Researchers studying xenobiotics aim to understand their absorption, distribution, metabolism, and excretion (ADME) within living systems in order to assess their safety and efficacy.
One key aspect of xenobiotic research involves the use of various analytical techniques and assays.
For example, the FBS (Fetal Bovine Serum) assay is commonly used to assess the cytotoxicity of xenobiotics, while the GoldenGate assay can be employed to study genetic variations in response to xenobiotic exposure.
The Oragene DNA Kit, on the other hand, is a useful tool for collecting and preserving DNA samples from xenobiotic studies.
Transfection reagents, such as Lipofectamine 2000, are also widely used in xenobiotic research to introduce genetic material into cells, enabling the investigation of gene expression and signaling pathways affected by xenobiotic exposure.
The Luciferase Assay System and Dual-Glo Luciferase Assay System are commonly utilized to measure reporter gene activity, which can provide insights into the mechanisms of xenobiotic action.
Caffeine, a widely consumed xenobiotic, has also been the subject of extensive research, with studies exploring its effects on various physiological processes and potential interactions with other xenobiotics.
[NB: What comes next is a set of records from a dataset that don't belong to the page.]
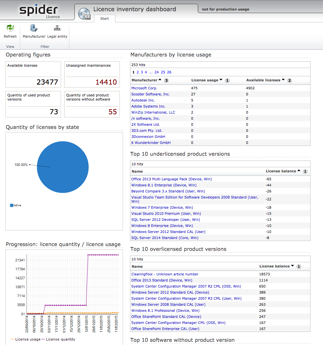
Task: Click the licence inventory disc icon
Action: pyautogui.click(x=84, y=14)
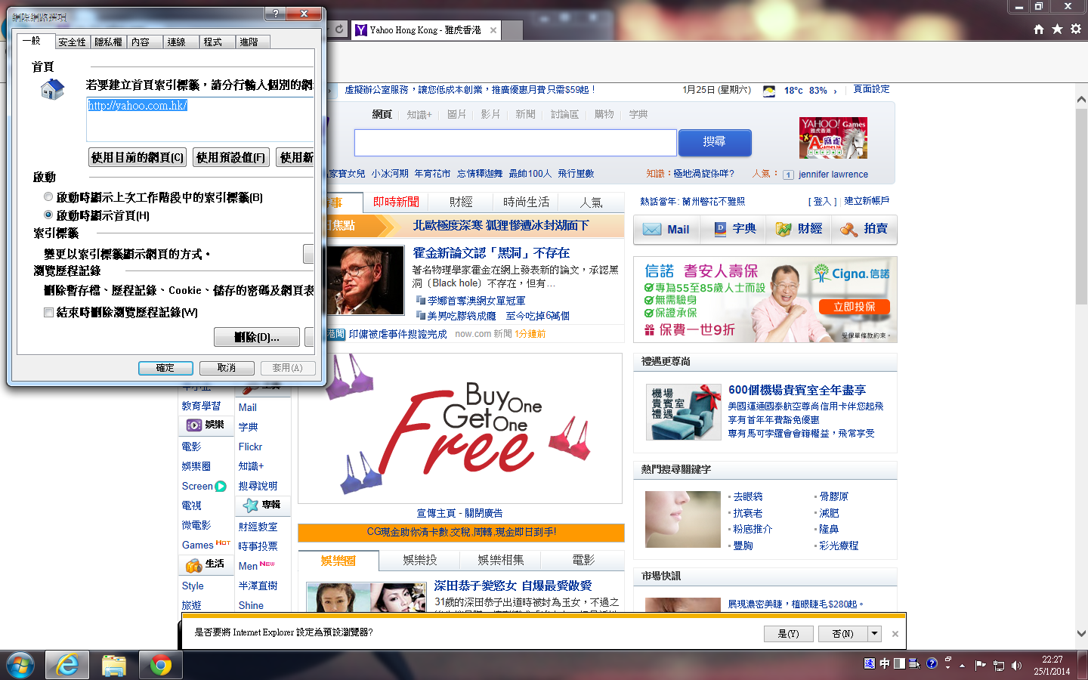Viewport: 1088px width, 680px height.
Task: Click the Yahoo search input field
Action: (515, 142)
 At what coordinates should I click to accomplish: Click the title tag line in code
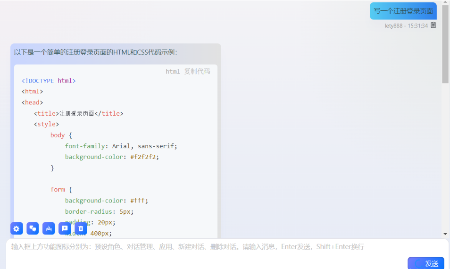[78, 113]
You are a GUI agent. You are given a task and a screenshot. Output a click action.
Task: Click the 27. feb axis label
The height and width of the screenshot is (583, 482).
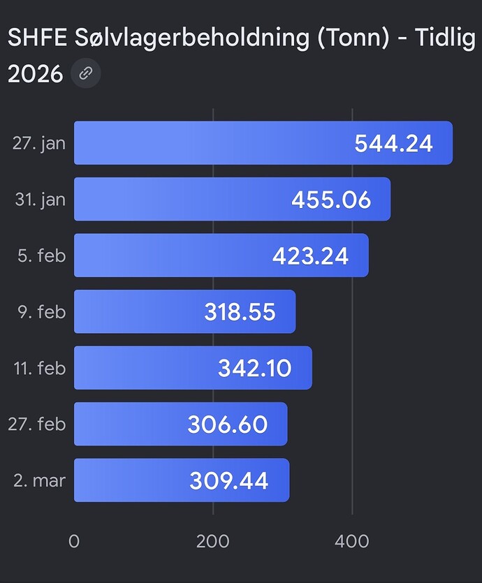[38, 424]
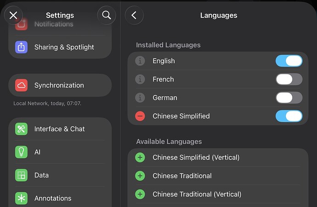The image size is (317, 207).
Task: Go to Annotations settings
Action: click(60, 198)
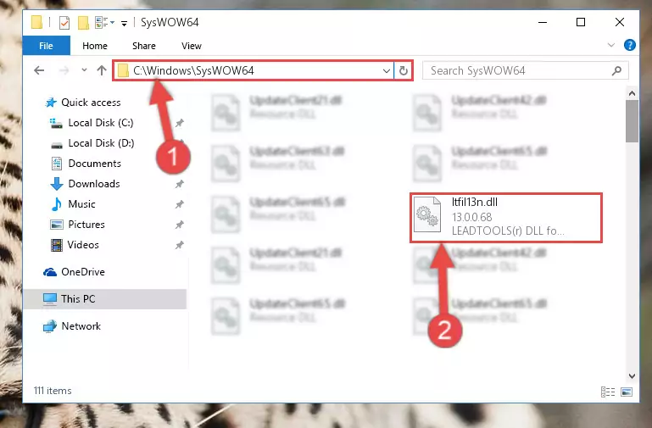The width and height of the screenshot is (652, 428).
Task: Switch to the View ribbon tab
Action: (192, 46)
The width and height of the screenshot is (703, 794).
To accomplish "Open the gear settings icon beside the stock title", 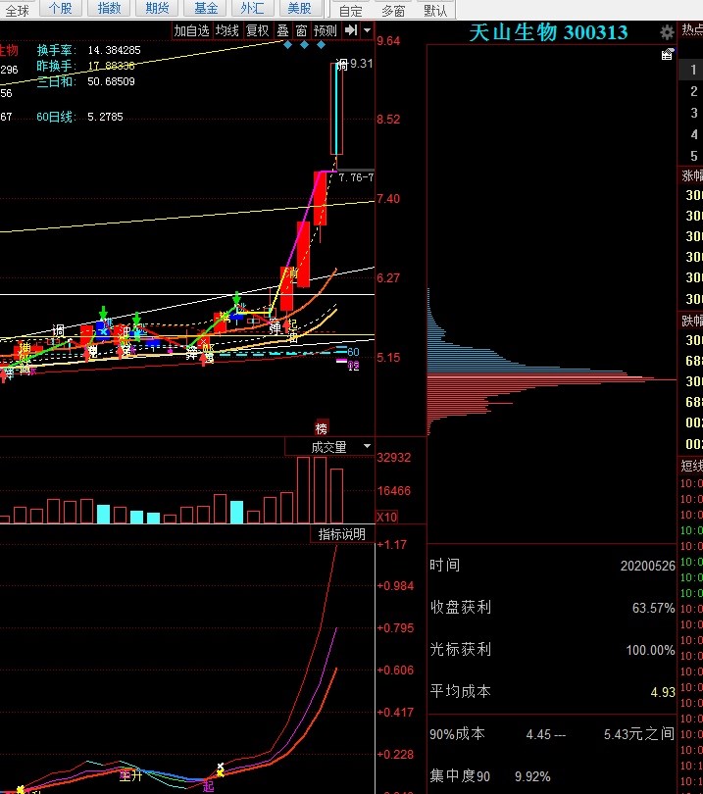I will coord(668,33).
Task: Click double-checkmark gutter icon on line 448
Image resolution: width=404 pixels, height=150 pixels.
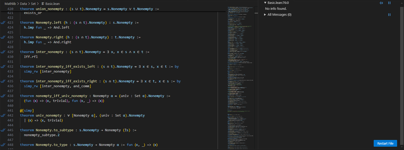Action: (x=3, y=145)
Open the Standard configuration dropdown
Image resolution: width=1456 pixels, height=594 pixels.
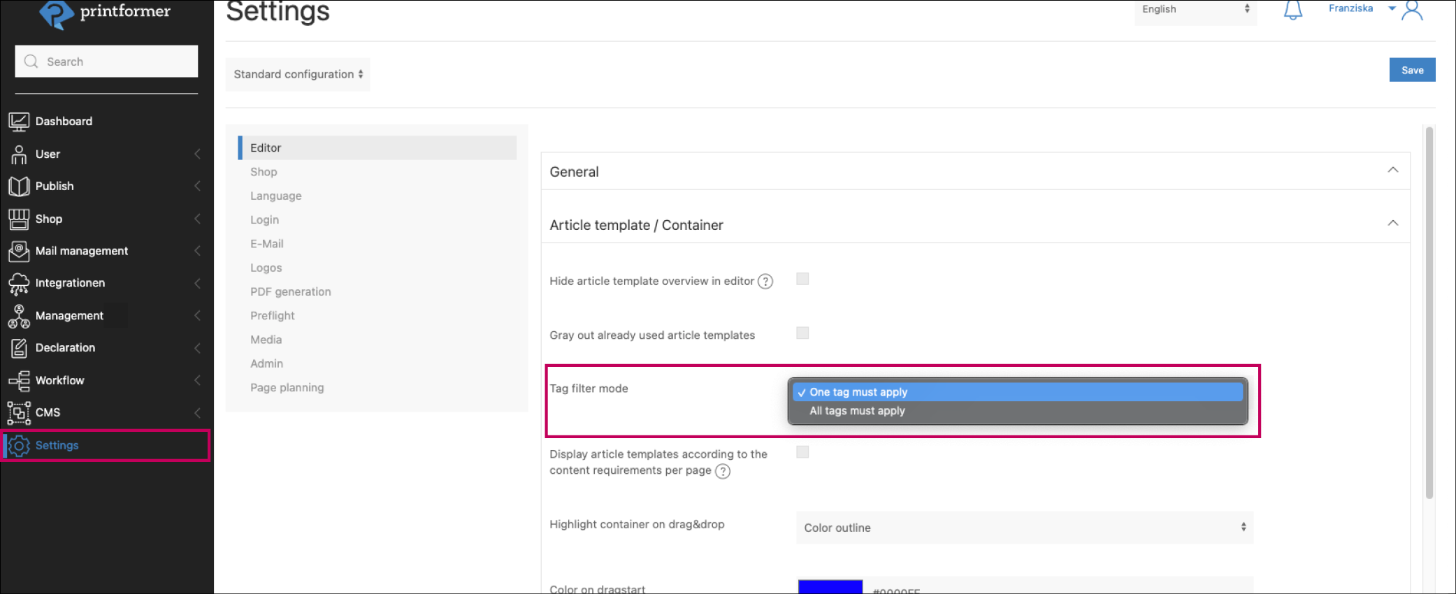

Additionally, researchers may employ tools like the MinElute PCR Purification Kit to purify DNA or RNA samples from xenobiotic studies, and compounds such as CH-223191 can be used as chemical probes to investigate the role of specific receptors in xenobiotic metabolism and signaling.
PubCompare.ai's AI-powered platform can greatly benefit xenobiotic research by helping researchers identify the most reliable protocols and procedures from the literature, preprints, and patents.
By leveraging advanced comparisons, researchers can pinpoint the best products and methods to enhance the reproducibility and accuracy of their xenobiotic studies, ultimately advancing our understanding of these foreign compounds and their impact on living systems.